There was often a battle between complexity and simplicity. Complex data is good, it often means it is more robust, such as using external identifiers. But simplicity is also good, for data publishers and consumers.
Public library services will primarily employ data workers who are not formally trained in using data. Where there are complex concepts (e.g. Table Schema itself), they are used because they make data publishing easier and more consistent.
Public data should also be made as accessible as possible for the public, while being detailed enough to be useful. In this way the data schemas tend towards simplicity.
# Standards not standardisation
There is a difference between a standard format for data, and standardised data. The schemas are primarily aimed at getting data from multiple services into the same format, to share analysis techniques between library services, and to have usable data when merged with other services.
There were some cases where we decided against standardising the actual data within data fields. For example, there is a column in the loans and the stock datasets called ‘Item type’. This is a category description of the library item, such as ‘Adult fiction’. In some other previous examples of data collection this data is standardised into a uniform set of categories, in order to make it easily comparable.
That kind of exercise defies reality though. Library services may have their own set of categories, many of them interesting and unique. To use a standard set would mean that library services would have to convert their underlying data. As well as extra work, it would be a loss of data. It would also mean that library services would be unlikely to use the converted data themselves. Why use such data if it doesn’t reflect what you actually hold?
The downside is that anyone analysing combined data would have to decide themselves how to compare data in those fields. However, that would be at least a clear task for the data analyst - and would most likely be an easier exercise to do in bulk.
In my ideal world, data would be as detailed as possible. Instead of knowing how many items a library lent every month, I want that data for every hour. In fact I want to have every lending record! But feasibly that would make the data unwieldy and difficult to work with, and wouldn’t be in-line with the statistics libraries are used to.
We primarily made decisions based upon what library services already do. In a lot of cases this was data aggregated into monthly counts, with fields such as library branch and item type used to break down that data.
# The future
The initial meetings were held over two years ago, and it seems longer than that! A lot has happened in the meantime. We are still in a global pandemic that from library perspectives has de-prioritised anything other than core services.

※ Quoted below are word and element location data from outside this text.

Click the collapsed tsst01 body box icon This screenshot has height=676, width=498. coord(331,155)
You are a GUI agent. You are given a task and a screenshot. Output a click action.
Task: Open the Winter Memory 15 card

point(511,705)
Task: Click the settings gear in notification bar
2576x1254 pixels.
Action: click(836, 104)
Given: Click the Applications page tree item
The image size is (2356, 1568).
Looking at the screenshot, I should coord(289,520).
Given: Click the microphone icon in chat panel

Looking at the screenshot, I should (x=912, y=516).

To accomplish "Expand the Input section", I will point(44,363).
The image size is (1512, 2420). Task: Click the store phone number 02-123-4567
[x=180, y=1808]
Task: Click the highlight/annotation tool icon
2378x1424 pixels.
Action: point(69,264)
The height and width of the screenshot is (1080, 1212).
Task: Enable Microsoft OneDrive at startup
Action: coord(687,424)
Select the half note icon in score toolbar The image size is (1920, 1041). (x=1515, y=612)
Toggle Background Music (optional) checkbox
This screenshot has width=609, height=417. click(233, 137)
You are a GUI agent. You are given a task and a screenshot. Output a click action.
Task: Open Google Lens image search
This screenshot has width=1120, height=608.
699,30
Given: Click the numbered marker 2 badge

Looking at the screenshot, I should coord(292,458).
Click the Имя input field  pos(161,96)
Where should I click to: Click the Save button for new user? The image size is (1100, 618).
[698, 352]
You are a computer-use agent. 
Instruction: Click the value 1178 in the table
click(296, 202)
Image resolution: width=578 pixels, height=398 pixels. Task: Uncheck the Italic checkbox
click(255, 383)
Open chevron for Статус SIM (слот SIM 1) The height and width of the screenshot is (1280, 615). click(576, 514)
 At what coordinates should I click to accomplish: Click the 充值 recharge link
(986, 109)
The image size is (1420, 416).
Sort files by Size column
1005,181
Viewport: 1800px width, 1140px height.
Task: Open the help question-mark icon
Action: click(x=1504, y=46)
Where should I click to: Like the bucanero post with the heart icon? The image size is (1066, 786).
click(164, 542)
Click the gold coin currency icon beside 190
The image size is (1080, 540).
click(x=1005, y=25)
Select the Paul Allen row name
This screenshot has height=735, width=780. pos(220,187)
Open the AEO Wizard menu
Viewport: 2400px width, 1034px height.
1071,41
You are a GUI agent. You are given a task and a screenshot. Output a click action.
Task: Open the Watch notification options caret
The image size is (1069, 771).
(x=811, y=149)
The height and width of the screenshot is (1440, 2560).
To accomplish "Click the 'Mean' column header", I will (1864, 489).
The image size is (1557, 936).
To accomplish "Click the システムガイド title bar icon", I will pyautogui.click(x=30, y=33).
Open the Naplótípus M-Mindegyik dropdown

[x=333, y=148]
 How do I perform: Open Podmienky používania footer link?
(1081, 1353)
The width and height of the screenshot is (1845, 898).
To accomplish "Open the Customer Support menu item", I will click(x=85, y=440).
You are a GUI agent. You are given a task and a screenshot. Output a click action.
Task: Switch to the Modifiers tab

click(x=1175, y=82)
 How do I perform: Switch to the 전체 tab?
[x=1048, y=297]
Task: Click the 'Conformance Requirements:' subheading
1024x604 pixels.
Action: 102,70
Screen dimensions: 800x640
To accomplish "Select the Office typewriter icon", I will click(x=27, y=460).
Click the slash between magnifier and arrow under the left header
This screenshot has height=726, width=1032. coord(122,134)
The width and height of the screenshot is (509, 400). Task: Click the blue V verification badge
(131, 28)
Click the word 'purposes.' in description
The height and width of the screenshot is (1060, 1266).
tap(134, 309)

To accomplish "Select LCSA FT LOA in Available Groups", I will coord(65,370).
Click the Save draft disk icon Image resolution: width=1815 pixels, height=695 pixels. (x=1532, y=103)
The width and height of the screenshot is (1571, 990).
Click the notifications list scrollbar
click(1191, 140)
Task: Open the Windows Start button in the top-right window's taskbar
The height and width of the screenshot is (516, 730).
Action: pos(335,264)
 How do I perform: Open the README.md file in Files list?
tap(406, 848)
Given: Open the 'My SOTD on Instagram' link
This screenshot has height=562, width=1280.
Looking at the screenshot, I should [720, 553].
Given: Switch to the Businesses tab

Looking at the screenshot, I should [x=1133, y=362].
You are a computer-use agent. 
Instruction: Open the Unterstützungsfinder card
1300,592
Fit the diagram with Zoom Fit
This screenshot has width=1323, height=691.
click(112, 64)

However, there are good examples of the data in action. Barnet libraries publish 5 out of the 7 data schemas (opens new window) on a regular basis.
There is national work underway that can make use of these schemas. The British Library is working on a Single Digital Presence (opens new window) project that will require data from library services in a standard form.
Internationally there are calls for more public library open data. The International Federation of Library Associations and Institutions (IFLA) has released a statement on Open Library Data (opens new window) calling for “governments to ensure, either directly or through supporting others, the collection and open publication of data about libraries and their use”. It would be great to work with organisations like IFLA to promote schemas that could be reused Internationally as well as for local services. There could also be the opportunity to use other Frictionless Data tools to aid in publishing data, such as DataHub (opens new window).
Hopefully in the future there can be workshops, training events, and conferences that allow these data schemas to be discussed and further developed.